Eğitimin niteliğini etkileyen ve son yıllarda tartışılan konulardan biri de eğitimde yaş grupları. Öğrencileri yaşlarına göre gruplandırıp okullarda eğitim veriyoruz. Hâlbuki her bireyin, her öğrencinin gelişim süreci farklı. 7 yaşındaki Ali’yle 7 yaşındaki Ahmet, ya da 15 yaşındaki Ayşe’yle 15 yaşındaki Mehmet aslında birbirinden farklı ilgi alanlarına ve becerilere sahip. Ancak eğitim sistemi onları belki de bir asgari müşterekte buluşturmaya çalışıyor. Kitapta bununla ilgili çarpıcı, yer yer keskin açıklamalar söz konusu. Okullaşmanın zorunlu hale gelmesi ve buna bağlı olarak bireylerin tek tipleşmesiyle ilgili bölümler bana “ToplumunMcDonaldlaştırılması” adlı kitabı anımsattı. Orada da insanlar modern yaşamın çemberinde birbirlerine benzemeye başlıyordu.

“Okul, insanları yaşlarına göre gruplandırmaktadır. Bu gruplama sorgulanması mümkün olmayan üç önermeye dayanmaktadır: Çocuklar okula aittir; çocuklar okulda öğrenir; çocuklar için öğretim sadece okulda gerçekleştirilebilir. Sanırım bu üzerinde tartışılamaz önermeler ciddi bir sorgulamayı gerektirmektedir.”
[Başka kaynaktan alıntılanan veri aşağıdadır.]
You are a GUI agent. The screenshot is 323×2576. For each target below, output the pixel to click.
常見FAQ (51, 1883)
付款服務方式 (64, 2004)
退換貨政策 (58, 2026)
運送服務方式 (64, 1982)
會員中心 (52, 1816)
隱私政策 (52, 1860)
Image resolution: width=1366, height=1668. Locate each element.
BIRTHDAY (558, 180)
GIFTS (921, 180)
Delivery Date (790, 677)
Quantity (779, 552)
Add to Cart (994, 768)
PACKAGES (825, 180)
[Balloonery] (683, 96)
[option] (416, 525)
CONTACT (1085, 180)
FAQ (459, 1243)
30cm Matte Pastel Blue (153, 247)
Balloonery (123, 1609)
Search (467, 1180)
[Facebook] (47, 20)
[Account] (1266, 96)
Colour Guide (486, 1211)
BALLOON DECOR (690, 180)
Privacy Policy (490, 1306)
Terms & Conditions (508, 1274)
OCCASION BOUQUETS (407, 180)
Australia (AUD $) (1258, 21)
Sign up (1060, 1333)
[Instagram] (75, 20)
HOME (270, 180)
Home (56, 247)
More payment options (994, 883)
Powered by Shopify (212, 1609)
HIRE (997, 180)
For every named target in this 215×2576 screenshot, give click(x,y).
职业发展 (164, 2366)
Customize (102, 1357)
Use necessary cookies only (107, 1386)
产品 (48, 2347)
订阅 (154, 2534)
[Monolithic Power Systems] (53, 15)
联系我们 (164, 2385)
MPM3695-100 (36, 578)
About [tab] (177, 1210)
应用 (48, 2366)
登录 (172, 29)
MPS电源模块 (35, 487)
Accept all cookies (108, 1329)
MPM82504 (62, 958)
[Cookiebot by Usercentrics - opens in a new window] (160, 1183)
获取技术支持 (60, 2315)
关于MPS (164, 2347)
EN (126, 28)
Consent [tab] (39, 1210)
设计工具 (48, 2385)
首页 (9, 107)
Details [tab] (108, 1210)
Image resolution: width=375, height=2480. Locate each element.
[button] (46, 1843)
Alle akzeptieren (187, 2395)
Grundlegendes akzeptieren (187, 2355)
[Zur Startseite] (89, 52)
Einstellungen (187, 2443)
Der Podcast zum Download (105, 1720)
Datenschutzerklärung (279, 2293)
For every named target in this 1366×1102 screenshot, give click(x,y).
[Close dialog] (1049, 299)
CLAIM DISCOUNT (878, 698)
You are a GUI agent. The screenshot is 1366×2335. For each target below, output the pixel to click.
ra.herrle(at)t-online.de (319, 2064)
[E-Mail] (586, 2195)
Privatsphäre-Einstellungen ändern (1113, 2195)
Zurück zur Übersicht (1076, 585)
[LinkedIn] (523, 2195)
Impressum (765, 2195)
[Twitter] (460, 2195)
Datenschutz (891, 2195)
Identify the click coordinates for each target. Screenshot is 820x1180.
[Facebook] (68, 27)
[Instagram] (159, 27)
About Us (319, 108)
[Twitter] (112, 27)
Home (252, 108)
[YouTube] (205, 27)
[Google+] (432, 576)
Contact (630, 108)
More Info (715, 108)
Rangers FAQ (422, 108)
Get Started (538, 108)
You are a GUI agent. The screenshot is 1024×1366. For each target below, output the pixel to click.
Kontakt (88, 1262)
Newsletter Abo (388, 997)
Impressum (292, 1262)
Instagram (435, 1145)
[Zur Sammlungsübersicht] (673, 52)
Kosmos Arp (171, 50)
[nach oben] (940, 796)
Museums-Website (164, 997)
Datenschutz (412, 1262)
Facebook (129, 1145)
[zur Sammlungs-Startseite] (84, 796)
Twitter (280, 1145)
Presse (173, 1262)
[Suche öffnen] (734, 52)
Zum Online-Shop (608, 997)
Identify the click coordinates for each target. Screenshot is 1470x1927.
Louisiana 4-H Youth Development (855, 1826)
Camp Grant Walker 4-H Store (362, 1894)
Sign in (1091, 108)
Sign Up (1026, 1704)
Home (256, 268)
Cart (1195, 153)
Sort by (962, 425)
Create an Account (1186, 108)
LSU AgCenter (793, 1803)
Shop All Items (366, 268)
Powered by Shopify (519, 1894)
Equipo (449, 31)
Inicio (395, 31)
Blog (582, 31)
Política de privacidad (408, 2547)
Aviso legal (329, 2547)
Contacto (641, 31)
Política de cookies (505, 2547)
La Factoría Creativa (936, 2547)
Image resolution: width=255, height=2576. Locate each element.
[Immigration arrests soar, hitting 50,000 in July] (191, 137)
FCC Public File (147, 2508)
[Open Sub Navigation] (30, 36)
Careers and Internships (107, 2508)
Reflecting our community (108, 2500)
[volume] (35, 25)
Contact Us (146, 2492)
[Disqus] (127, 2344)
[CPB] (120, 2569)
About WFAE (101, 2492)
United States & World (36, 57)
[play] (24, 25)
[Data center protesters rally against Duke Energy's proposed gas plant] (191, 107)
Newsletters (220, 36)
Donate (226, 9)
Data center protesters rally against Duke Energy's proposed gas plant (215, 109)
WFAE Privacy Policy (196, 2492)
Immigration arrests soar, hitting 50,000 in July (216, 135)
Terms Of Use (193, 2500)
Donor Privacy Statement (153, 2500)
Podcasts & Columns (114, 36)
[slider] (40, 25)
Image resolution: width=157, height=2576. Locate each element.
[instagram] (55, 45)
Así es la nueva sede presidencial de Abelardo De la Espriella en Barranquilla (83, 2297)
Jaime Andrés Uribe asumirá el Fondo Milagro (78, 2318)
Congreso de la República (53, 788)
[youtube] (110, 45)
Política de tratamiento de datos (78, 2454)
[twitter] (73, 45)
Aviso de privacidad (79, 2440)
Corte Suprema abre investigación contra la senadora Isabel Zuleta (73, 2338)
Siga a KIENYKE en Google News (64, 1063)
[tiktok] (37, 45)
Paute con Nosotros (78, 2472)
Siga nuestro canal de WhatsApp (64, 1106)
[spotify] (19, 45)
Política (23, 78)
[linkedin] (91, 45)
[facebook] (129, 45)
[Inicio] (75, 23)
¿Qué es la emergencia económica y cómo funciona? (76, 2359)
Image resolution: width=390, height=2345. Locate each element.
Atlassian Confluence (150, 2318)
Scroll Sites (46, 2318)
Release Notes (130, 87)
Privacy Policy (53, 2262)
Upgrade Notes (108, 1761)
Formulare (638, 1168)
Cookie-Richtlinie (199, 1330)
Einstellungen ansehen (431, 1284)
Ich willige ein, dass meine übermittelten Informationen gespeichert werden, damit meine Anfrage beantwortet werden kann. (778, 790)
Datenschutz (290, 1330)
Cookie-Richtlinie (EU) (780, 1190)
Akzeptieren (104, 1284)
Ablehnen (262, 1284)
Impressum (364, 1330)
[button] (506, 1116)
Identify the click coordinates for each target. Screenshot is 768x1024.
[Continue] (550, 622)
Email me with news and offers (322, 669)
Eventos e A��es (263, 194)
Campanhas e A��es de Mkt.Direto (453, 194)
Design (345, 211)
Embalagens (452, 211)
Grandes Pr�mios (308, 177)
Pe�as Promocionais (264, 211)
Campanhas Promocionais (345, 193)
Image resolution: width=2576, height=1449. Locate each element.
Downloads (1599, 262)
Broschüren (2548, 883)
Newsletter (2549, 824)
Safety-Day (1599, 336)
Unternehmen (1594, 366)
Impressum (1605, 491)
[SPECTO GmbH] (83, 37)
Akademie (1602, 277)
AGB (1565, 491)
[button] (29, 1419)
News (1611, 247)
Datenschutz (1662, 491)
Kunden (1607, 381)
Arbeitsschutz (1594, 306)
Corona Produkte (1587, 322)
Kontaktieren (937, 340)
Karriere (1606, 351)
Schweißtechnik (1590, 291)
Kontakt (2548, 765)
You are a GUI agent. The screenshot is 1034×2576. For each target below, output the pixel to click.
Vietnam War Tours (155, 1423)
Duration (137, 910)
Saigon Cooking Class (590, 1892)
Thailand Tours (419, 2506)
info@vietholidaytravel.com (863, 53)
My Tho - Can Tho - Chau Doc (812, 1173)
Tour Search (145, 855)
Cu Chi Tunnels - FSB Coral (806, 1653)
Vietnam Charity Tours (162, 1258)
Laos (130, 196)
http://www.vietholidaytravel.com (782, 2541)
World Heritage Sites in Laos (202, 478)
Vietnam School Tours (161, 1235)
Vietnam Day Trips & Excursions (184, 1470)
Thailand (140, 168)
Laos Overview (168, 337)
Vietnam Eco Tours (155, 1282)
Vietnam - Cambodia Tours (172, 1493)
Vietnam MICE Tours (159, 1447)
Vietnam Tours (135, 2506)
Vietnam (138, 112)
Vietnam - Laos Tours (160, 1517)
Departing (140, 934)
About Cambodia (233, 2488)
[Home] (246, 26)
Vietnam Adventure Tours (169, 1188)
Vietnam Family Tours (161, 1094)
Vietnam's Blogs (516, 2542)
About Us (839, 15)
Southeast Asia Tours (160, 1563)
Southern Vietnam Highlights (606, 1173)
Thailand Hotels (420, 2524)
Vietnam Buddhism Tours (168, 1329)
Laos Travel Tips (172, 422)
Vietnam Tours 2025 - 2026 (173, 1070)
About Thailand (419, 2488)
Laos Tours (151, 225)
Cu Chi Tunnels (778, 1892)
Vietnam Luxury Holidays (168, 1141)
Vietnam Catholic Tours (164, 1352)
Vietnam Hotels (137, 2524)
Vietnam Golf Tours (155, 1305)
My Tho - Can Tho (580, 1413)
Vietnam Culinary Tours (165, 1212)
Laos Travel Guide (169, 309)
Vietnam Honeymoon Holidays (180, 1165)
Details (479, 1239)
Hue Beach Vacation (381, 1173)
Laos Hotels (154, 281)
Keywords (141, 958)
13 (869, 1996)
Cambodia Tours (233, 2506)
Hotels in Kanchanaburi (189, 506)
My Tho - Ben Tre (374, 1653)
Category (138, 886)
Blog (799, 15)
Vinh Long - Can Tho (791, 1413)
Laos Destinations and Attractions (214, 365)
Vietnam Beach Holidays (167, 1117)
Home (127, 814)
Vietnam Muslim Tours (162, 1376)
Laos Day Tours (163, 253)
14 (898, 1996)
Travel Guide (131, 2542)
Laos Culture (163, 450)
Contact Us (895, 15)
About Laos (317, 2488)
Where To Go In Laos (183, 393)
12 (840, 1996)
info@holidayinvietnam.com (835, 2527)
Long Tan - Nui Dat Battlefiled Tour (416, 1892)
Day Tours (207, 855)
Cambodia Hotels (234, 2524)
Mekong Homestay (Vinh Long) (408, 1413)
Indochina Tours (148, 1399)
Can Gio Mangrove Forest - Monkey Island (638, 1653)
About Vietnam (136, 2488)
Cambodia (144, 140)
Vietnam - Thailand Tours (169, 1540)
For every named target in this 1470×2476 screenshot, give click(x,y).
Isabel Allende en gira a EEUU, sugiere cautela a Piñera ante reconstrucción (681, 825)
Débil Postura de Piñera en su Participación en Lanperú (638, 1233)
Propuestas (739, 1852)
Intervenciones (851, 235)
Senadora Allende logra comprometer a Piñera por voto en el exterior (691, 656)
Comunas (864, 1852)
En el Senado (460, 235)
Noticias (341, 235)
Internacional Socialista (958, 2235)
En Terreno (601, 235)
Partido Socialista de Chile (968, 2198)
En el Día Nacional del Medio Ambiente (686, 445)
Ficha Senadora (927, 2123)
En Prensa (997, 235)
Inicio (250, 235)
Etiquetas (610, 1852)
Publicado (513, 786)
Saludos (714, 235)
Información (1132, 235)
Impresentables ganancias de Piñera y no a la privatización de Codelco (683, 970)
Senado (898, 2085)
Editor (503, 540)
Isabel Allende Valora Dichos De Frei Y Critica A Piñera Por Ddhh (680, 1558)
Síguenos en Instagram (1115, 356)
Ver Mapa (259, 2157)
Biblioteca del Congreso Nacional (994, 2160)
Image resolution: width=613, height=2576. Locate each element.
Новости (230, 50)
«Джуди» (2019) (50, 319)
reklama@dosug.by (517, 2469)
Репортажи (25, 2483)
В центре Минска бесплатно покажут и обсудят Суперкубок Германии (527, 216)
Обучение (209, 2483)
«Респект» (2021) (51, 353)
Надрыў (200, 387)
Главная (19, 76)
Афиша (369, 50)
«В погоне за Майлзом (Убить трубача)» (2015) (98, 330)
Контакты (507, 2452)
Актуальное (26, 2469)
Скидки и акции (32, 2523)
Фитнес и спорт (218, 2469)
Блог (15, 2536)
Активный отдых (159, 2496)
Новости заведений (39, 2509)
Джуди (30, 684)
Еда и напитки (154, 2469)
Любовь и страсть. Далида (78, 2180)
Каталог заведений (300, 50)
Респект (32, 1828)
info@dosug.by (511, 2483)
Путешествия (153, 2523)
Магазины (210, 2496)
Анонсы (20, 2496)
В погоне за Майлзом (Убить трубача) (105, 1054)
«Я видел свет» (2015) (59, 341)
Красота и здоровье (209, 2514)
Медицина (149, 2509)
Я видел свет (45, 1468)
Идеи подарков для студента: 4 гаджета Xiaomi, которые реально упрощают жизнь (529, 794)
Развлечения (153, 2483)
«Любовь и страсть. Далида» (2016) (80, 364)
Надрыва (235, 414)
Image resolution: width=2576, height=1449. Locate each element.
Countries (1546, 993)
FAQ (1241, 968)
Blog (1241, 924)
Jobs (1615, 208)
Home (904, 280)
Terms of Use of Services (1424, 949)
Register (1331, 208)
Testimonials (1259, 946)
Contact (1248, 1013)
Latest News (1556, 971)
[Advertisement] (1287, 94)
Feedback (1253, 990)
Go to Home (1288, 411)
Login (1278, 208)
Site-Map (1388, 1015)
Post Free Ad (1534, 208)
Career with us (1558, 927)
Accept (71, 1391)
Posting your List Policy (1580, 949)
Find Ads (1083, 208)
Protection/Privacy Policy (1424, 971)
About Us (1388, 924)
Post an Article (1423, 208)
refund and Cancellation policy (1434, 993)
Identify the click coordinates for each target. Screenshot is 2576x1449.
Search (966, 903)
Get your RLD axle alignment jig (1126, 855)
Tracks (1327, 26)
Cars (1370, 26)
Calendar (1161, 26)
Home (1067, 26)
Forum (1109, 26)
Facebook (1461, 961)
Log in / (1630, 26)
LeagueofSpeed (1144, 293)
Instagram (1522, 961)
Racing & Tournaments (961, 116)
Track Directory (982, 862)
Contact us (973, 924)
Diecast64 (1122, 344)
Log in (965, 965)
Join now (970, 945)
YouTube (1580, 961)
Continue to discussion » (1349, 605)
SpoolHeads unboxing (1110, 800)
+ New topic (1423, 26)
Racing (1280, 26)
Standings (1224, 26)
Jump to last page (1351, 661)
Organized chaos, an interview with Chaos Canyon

                                                * * * * *

“Hepimiz sahip olduğumuz bilginin çoğunu okul dışından elde etmişizdir. Öğrenciler öğrendiklerinin çoğunu öğretmenin yardımı olmadan, hatta öğretmenlere rağmen öğrenirler. En trajik olansa, pek çok insanın, asla okula devam etmemesine rağmen, dersler okullarda öğretilmektedir.
Herkes nasıl yaşanacağını, en iyi, okul dışında öğrenmektedir. Bizler bir öğretmenin müdahalesi olmaksızın konuşmayı, düşünmeyi, sevmeyi, hissetmeyi, oynamayı, lanet etmeyi, politika yapmayı ve çalışmayı öğreniriz.”

                                                * * * * *

“Okul, öğrencilerin öğrendikleri şeyler hiç önem arz etmemekle beraber öğretmenler için iyi bir iş oluşturmaktadır. Çocukların ne öğrendiği kimin umurunda?”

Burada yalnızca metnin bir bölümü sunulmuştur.